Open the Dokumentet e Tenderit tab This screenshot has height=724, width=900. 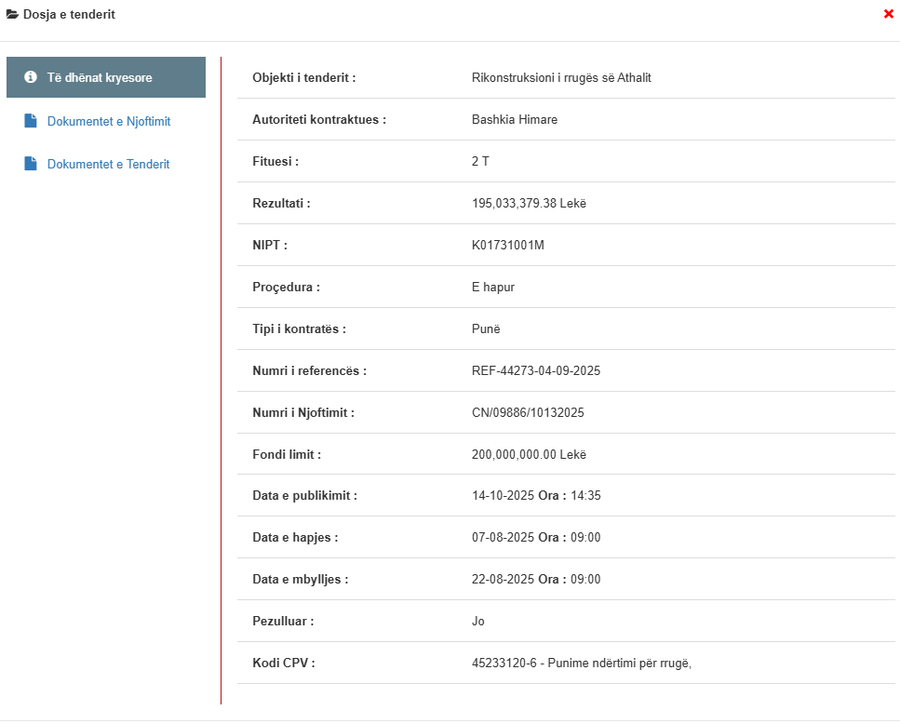pos(108,164)
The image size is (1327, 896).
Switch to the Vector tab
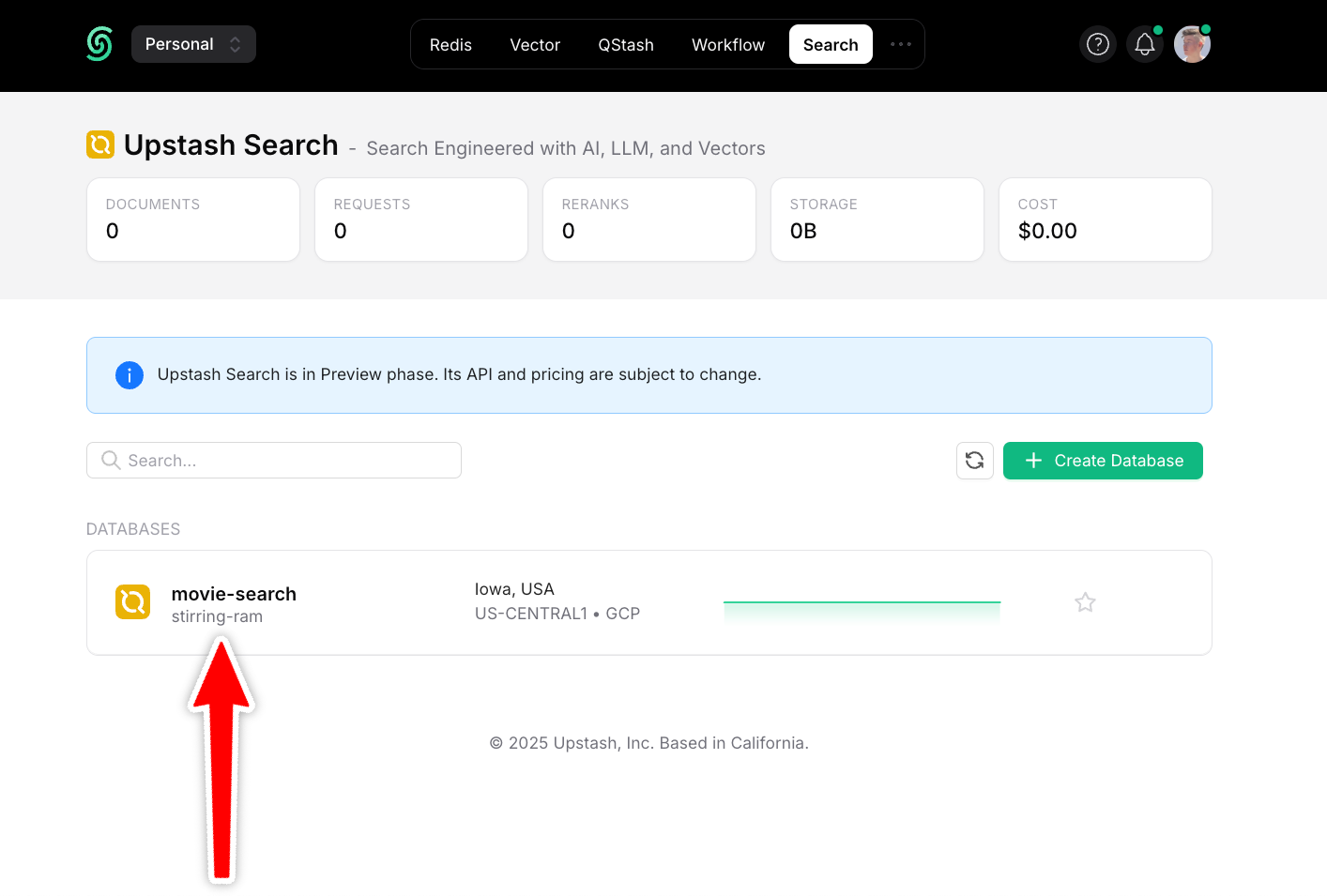coord(535,44)
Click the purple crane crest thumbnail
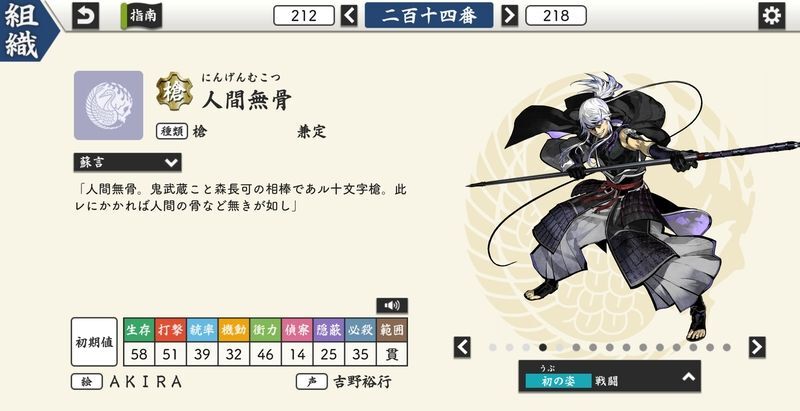The image size is (800, 411). (x=108, y=105)
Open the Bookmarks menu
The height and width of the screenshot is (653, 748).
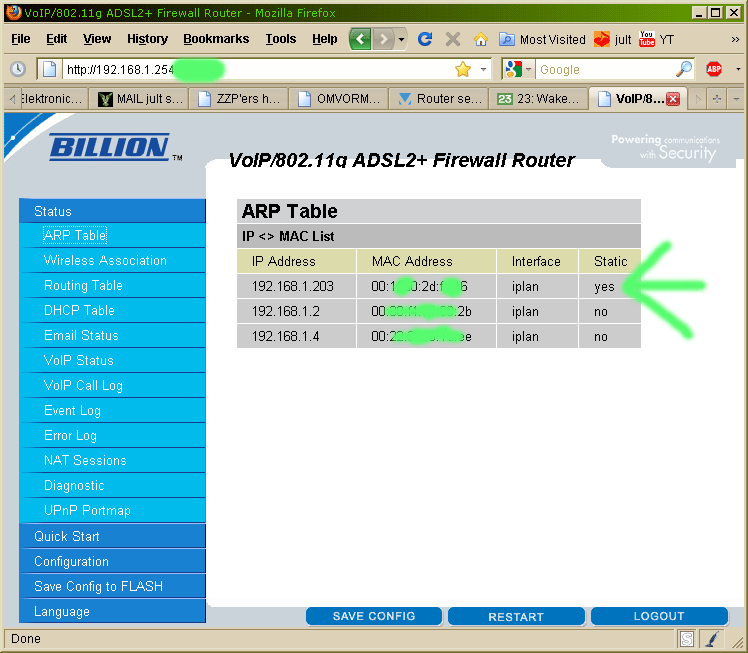pyautogui.click(x=216, y=39)
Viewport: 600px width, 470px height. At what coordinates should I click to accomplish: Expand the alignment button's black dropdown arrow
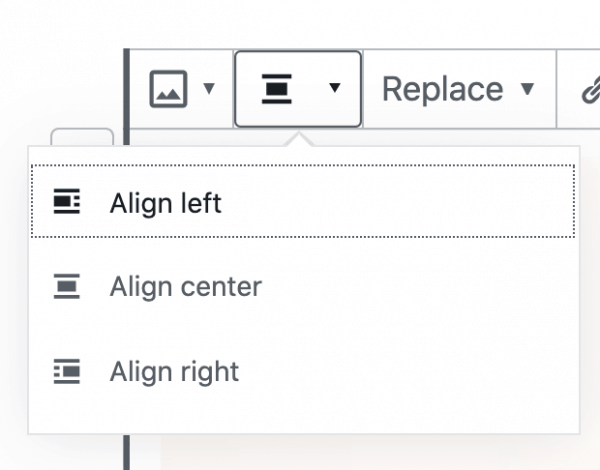click(x=334, y=88)
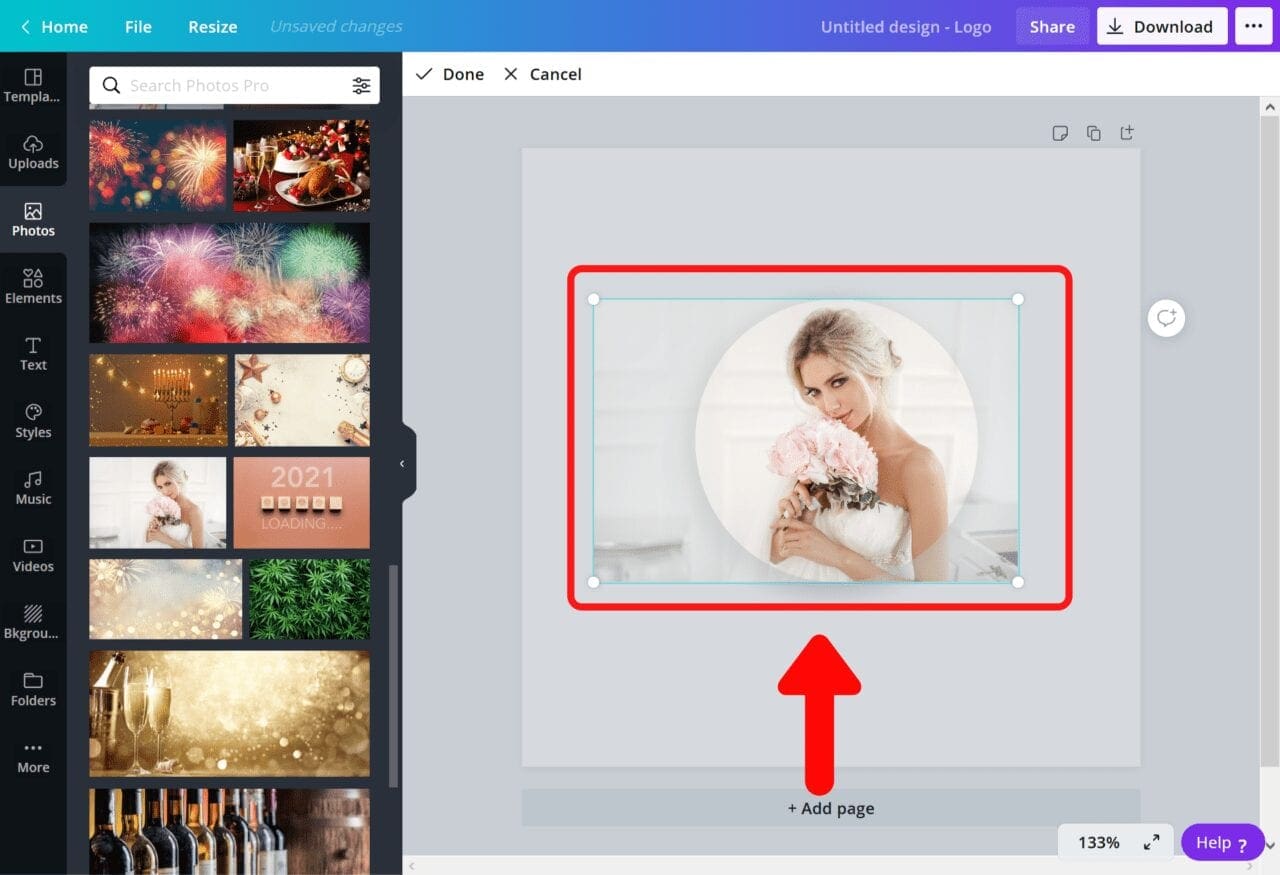Click Done to confirm the crop
The width and height of the screenshot is (1280, 875).
[x=448, y=73]
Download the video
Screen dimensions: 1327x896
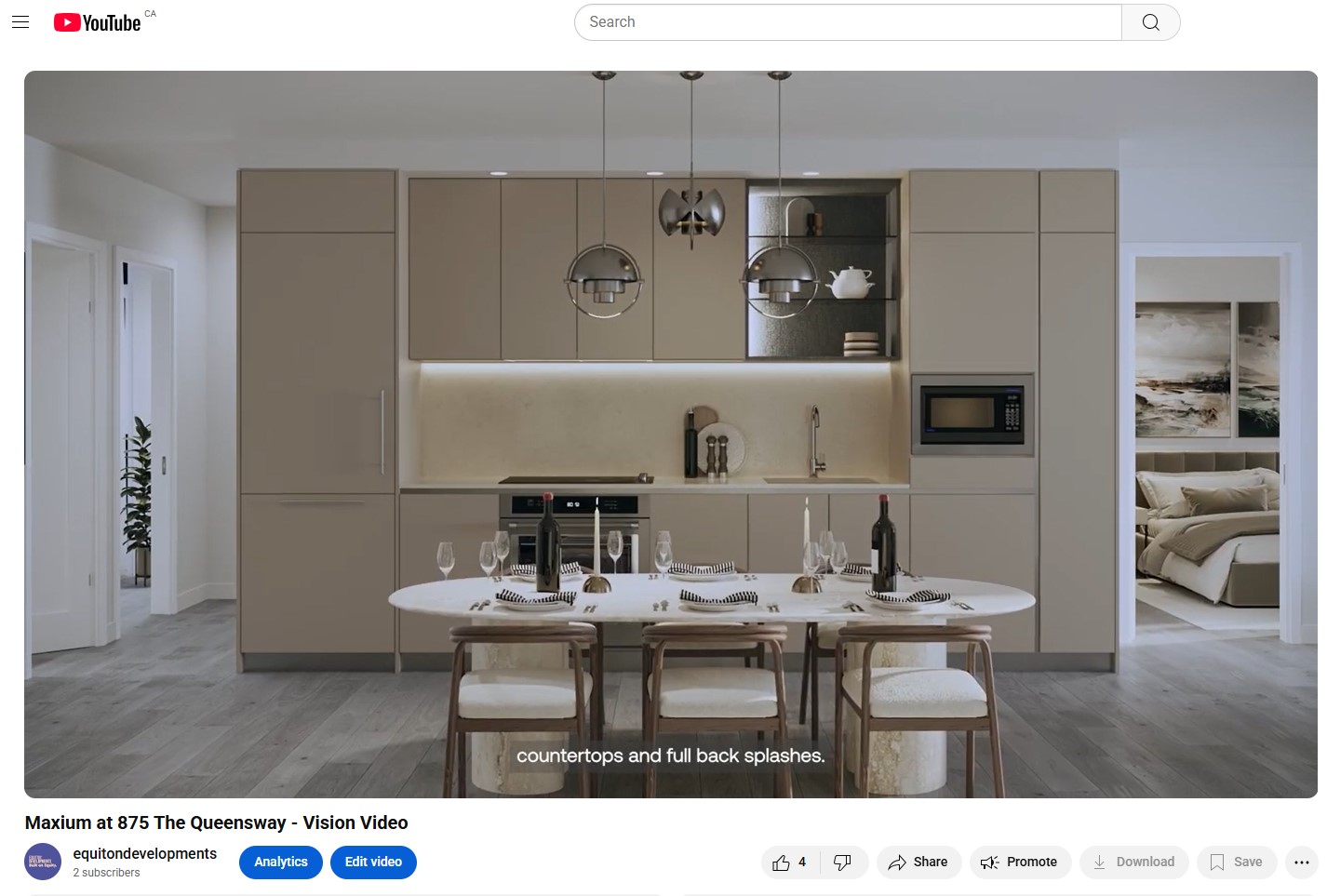pos(1133,863)
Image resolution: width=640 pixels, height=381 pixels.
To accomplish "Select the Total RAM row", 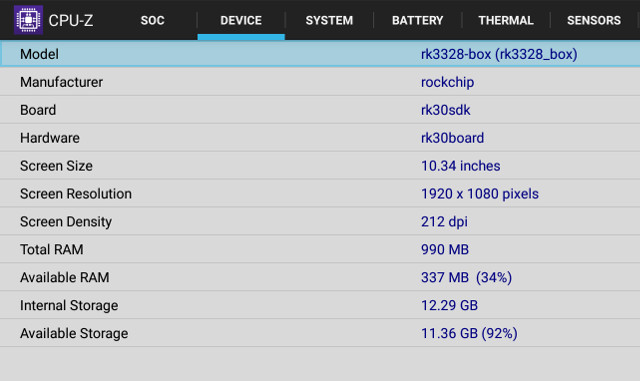I will tap(320, 249).
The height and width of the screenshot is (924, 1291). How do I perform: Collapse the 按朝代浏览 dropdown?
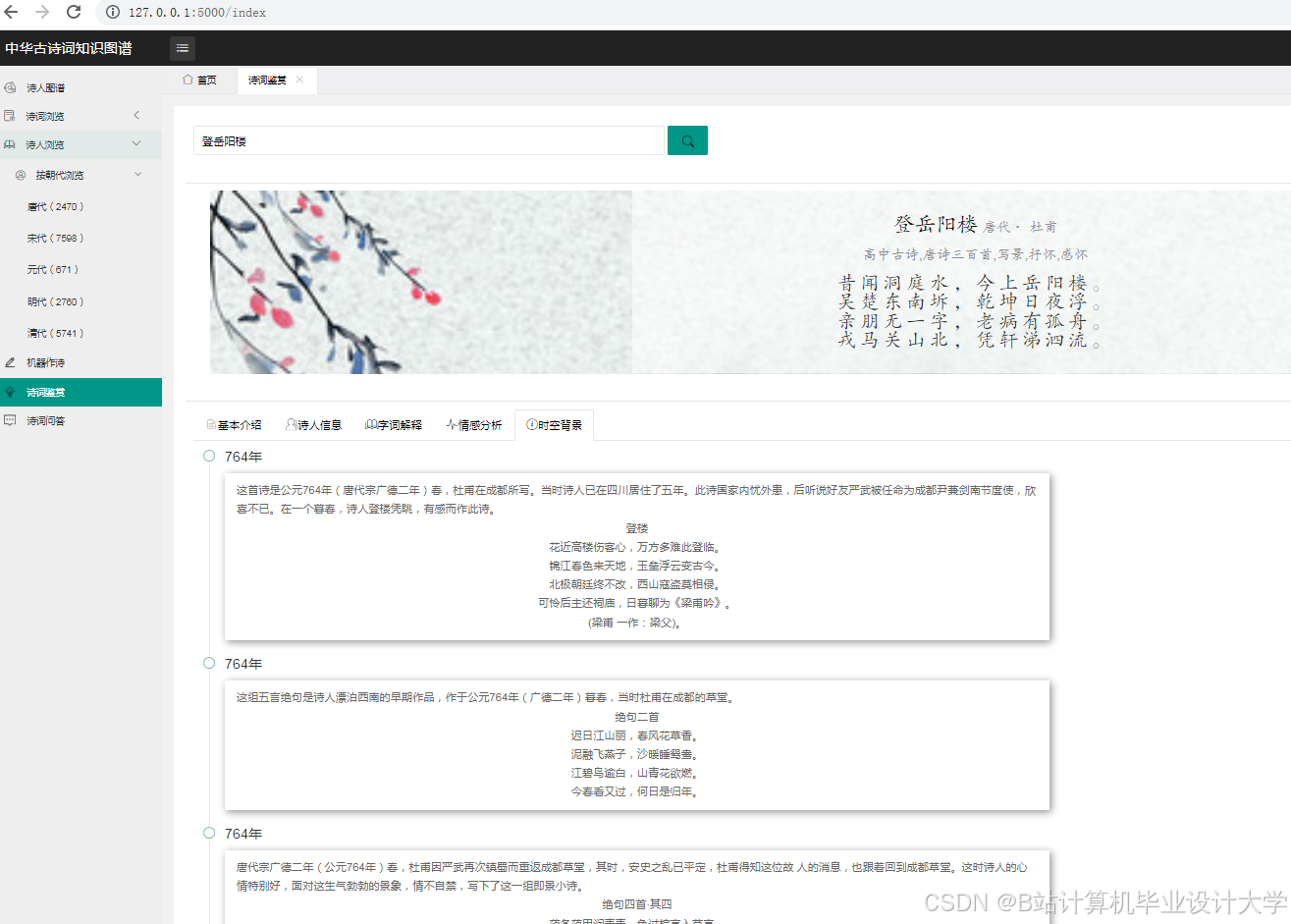(136, 174)
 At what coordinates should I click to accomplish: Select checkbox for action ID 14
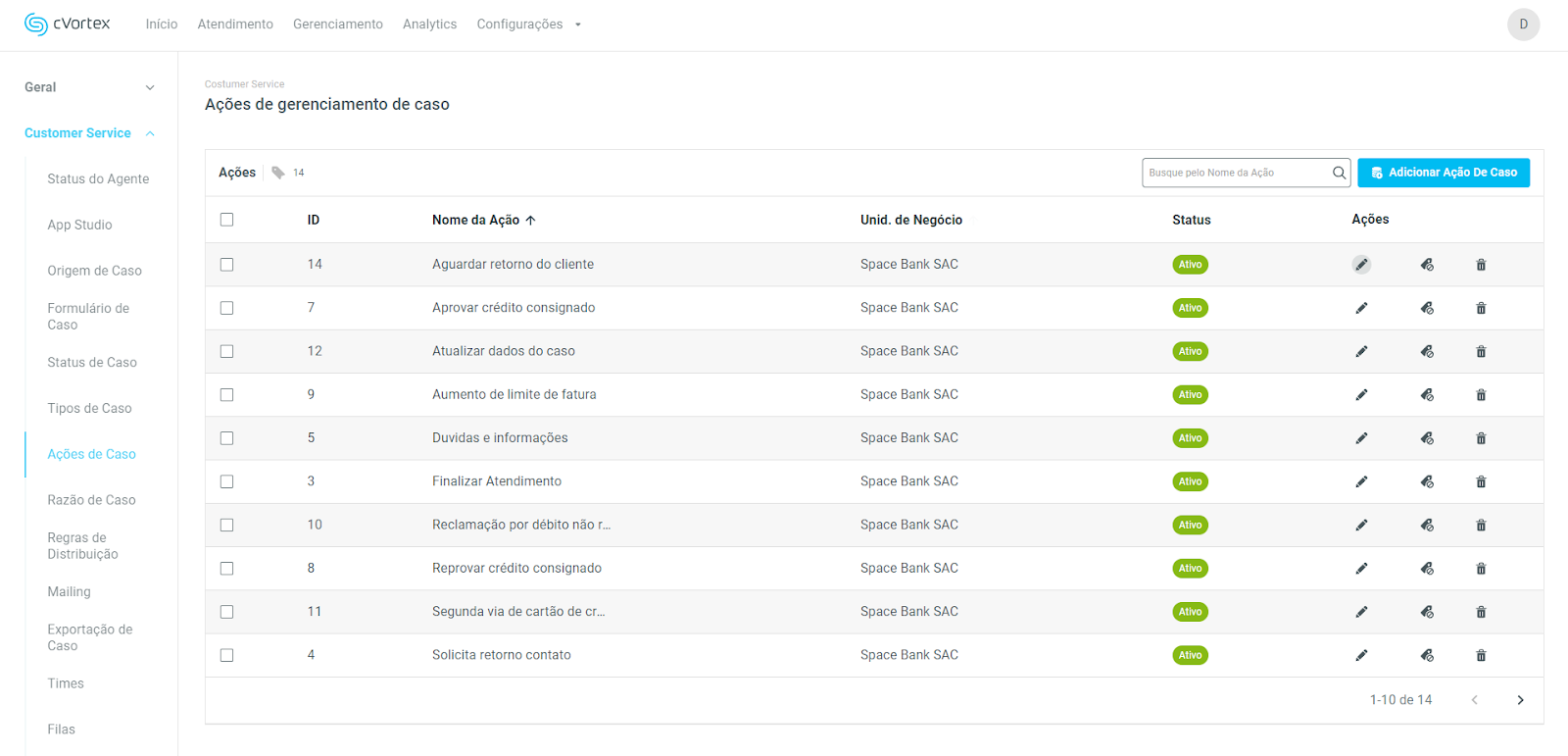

◆ ◆ ◆ ◆ ◆

• Task:
Looking at the records above, extract only the lines from the one with "The height and width of the screenshot is (924, 1291)." through the last line, exactly, with the pictures left out.

• Result below:
The height and width of the screenshot is (924, 1291). How do I perform: Collapse the 按朝代浏览 dropdown?
(136, 174)
 At what coordinates should I click to accomplish: Select checkbox for action ID 14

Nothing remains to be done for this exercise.